Publication year - 2006
Publication title -
journal of ultrasound in medicine
Language(s) - English
Resource type - Journals
SCImago Journal Rank - 0.574
H-Index - 91
eISSN - 1550-9613
pISSN - 0278-4297
DOI - 10.7863/jum.2006.25.12.1519
Subject(s) - transducer , mechanical index , echogenicity , microbubbles , amplitude , diffusion , ultrasound , intensity (physics) , exponential decay , ultrasonic sensor , medicine , nuclear magnetic resonance , biomedical engineering , acoustics , optics , physics , nuclear physics , thermodynamics
Objective. The purpose of this study was to identify the pressure threshold for the destruction of Optison (octafluoropropane contrast agent; Amersham Health, Princeton, NJ) using a laboratory‐assembled 3.5‐MHz pulsed ultrasound system and a clinical diagnostic ultrasound scanner. Methods. A 3.5‐MHz focused transducer and a linear array with a center frequency of 6.9 MHz were positioned confocally and at 90° to each other in a tank of deionized water.

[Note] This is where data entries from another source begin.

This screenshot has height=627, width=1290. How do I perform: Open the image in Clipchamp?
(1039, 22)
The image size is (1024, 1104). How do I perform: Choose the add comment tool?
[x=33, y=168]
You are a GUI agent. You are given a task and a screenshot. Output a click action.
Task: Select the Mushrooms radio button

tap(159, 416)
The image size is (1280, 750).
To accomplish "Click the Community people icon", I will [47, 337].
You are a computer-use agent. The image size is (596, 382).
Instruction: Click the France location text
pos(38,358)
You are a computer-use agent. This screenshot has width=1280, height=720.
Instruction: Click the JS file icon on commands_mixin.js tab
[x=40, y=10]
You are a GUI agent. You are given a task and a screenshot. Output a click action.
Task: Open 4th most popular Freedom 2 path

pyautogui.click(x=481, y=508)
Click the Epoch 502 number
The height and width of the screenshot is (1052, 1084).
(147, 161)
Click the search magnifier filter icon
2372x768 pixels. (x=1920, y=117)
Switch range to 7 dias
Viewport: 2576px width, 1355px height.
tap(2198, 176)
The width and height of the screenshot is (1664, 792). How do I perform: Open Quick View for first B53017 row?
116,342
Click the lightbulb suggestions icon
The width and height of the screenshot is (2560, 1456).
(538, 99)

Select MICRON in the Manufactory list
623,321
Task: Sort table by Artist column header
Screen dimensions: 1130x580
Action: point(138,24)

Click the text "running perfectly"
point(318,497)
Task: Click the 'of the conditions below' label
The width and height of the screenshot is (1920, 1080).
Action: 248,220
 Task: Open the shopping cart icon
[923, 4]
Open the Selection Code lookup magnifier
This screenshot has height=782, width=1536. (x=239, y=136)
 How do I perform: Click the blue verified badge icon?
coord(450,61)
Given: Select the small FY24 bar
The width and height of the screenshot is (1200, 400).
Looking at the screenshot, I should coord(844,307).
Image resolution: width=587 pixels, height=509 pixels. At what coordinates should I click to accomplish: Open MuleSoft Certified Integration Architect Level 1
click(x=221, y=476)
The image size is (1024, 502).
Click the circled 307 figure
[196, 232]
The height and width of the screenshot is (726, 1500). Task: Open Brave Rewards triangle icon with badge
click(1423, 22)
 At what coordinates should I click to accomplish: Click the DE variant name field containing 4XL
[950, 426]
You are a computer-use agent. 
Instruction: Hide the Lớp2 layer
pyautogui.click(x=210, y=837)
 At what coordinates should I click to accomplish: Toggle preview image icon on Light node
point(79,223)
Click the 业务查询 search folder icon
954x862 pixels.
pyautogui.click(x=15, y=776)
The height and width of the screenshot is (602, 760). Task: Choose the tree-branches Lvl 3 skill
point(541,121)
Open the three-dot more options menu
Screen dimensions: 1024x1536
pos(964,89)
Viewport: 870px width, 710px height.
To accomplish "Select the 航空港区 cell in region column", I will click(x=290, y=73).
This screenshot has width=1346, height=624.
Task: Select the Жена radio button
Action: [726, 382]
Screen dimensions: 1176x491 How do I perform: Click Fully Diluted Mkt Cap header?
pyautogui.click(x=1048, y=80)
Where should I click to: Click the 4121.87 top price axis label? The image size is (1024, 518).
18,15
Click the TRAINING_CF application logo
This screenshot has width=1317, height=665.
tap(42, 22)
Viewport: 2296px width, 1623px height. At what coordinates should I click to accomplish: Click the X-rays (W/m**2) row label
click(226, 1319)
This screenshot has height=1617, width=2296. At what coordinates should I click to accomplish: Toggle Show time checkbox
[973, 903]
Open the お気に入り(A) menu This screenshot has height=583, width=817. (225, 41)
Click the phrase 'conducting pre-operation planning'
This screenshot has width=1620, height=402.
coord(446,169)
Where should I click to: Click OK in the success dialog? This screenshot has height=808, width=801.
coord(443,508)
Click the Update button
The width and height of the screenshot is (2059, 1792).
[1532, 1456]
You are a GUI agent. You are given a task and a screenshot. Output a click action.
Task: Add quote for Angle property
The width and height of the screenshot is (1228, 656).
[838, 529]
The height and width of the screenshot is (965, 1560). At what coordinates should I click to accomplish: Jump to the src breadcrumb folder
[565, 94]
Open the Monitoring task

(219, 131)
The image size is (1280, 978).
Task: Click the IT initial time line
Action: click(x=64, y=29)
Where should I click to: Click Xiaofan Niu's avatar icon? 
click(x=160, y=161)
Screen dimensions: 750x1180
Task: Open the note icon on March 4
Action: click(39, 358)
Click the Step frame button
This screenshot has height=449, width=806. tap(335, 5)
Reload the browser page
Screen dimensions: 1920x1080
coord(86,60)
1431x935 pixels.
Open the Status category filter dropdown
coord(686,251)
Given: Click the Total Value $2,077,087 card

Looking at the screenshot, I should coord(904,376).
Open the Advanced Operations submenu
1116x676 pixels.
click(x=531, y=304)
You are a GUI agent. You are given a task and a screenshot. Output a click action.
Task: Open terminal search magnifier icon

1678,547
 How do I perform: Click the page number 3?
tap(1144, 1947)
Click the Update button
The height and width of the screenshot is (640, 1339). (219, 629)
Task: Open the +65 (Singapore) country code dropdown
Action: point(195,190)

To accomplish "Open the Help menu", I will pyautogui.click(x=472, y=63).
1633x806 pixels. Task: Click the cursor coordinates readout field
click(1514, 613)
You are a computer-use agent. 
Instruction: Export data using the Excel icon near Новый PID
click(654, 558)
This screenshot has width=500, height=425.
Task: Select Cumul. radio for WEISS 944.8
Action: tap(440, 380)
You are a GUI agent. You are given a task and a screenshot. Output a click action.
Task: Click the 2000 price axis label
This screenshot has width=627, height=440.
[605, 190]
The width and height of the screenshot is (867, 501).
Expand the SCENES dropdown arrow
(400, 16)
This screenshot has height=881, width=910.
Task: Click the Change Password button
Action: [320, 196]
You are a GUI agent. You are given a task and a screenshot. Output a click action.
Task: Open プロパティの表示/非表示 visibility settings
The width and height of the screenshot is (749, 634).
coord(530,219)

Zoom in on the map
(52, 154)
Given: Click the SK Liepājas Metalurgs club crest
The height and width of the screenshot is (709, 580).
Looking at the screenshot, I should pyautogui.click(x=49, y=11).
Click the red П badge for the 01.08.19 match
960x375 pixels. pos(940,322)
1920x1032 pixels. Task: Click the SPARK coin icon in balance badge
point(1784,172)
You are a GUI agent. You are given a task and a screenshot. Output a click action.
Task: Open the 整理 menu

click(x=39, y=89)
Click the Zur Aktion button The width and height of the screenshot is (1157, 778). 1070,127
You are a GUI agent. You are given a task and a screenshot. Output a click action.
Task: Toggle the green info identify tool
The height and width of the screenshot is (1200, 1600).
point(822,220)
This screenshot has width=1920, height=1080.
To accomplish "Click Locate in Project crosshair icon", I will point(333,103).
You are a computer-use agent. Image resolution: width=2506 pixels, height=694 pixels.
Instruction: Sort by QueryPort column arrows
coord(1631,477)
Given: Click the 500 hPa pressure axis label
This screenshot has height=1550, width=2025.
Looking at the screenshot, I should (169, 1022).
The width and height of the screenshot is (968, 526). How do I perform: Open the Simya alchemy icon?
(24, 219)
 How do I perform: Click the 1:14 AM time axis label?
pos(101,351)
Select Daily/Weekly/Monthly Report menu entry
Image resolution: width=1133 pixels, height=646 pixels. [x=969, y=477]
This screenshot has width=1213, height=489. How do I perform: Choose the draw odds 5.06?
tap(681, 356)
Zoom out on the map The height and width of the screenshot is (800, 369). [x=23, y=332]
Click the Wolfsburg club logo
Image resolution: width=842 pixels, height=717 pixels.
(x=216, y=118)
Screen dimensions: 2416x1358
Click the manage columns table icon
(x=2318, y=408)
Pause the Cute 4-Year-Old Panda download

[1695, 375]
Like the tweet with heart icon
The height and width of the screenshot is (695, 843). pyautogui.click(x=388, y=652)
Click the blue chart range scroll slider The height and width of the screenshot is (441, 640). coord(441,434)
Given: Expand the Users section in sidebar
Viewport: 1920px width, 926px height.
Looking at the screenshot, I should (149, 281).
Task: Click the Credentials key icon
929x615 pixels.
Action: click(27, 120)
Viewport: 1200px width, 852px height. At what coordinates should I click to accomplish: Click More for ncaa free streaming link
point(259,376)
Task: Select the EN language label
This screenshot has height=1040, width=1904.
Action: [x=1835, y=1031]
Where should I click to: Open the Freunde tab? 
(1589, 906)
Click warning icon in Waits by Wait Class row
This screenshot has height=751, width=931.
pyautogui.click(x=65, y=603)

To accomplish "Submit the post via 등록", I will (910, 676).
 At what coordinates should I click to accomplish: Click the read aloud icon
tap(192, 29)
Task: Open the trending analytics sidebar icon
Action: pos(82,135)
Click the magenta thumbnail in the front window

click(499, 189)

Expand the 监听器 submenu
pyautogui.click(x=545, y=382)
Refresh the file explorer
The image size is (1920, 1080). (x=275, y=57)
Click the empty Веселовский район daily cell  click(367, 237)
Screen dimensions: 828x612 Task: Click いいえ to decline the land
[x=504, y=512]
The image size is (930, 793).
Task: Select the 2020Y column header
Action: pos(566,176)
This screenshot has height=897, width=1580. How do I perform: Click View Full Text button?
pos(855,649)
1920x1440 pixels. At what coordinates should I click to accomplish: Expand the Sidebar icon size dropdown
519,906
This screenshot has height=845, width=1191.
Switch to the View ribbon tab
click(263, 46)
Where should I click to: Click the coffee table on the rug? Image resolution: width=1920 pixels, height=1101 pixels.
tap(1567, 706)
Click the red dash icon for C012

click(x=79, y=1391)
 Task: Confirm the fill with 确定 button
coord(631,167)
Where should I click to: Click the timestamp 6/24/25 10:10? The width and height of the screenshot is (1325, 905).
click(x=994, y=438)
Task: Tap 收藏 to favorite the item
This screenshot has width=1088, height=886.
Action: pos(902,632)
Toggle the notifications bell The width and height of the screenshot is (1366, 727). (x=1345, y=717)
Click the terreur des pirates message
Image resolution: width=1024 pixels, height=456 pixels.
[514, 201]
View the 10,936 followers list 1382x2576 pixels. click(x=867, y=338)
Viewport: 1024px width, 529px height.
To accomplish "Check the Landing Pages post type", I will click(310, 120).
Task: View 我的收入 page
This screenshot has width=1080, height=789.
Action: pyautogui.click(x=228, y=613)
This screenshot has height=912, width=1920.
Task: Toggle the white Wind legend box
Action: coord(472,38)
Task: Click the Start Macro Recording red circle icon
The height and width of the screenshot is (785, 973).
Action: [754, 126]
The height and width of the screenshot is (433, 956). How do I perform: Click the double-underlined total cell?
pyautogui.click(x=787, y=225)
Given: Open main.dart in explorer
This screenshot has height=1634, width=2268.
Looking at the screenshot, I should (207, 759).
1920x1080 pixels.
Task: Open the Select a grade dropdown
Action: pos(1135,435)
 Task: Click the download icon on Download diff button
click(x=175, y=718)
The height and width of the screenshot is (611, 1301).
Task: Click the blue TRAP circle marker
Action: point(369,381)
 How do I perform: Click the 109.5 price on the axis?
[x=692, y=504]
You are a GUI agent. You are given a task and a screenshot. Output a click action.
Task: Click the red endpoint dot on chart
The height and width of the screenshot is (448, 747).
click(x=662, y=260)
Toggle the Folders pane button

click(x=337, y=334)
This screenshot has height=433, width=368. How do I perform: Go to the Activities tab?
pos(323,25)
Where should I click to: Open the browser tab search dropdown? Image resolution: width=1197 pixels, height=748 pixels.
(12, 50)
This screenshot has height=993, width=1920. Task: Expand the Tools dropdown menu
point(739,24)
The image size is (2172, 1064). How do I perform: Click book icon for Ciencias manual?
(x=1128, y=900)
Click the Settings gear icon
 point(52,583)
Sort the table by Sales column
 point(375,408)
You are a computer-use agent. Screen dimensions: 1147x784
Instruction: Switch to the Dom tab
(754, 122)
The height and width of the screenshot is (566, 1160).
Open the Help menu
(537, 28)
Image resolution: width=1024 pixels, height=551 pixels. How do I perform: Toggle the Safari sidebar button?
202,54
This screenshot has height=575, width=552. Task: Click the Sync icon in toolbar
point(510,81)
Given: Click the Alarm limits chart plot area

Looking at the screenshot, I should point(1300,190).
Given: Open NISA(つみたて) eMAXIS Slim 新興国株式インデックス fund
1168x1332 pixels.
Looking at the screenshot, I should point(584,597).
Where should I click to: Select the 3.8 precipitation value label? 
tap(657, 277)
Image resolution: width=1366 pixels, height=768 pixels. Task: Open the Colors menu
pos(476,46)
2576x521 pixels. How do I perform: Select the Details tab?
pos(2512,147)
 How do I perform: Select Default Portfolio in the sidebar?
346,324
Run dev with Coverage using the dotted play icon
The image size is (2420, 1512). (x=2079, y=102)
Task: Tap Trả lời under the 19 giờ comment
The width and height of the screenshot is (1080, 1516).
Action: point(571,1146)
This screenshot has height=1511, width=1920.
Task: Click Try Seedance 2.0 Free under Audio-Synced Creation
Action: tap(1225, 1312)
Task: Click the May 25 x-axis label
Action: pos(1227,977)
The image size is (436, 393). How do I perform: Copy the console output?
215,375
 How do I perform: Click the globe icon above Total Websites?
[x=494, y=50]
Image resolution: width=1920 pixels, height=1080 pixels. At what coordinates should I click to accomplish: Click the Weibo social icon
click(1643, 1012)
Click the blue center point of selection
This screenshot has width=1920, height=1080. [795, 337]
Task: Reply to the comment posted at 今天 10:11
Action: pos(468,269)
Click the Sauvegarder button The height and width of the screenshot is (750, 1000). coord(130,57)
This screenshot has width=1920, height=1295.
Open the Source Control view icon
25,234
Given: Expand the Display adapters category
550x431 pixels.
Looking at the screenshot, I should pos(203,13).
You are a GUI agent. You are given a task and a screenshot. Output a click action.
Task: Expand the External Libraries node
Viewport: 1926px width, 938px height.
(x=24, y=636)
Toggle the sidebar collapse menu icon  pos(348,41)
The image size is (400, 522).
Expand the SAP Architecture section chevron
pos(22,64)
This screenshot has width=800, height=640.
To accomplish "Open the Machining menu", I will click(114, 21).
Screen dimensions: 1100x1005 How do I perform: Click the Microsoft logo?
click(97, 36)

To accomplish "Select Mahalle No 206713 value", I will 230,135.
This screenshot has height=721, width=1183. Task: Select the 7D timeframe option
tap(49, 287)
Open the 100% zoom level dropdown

Suspensions of Optison (5–8 × 10 4 microbubbles/mL) were insonated with 2‐cycle pulses from the 3.5‐MHz transducer (peak rarefactional pressure, or P r , from 0.0, or inactive, to 0.6 MPa) while being interrogated with fundamental B‐mode imaging pulses (mechanical index, or MI, = 0.04). Scattering received by the 3.5‐MHz transducer or the linear array was quantified as mean backscattered intensity or mean digital intensity, respectively, and fit with exponential decay functions ( Ae − kt + N , where A + N was the amplitude at time 0; N , background echogenicity; and k , decay constant). By analyzing the decay constants statistically, a pressure threshold for Optison destruction due to acoustically driven diffusion was identified. Results. The decay constants determined from quantified 3.5‐MHz radio frequency data and B‐mode images were in good agreement. The peak rarefactional pressure threshold for Optison destruction due to acoustically driven diffusion at 3.5 MHz was 0.15 MPa (MI = 0.08). Furthermore, the rate of Optison destruction increased with increasing 3.5‐MHz exposure pressure output. Conclusions. Optison destruction was quantified with a laboratory‐assembled 3.5‐MHz ultrasound system and a clinical diagnostic ultrasound scanner. The pressure threshold for acoustically driven diffusion was identified, and 3 distinct mechanisms of ultrasound contrast agent destruction were observed with acoustic techniques.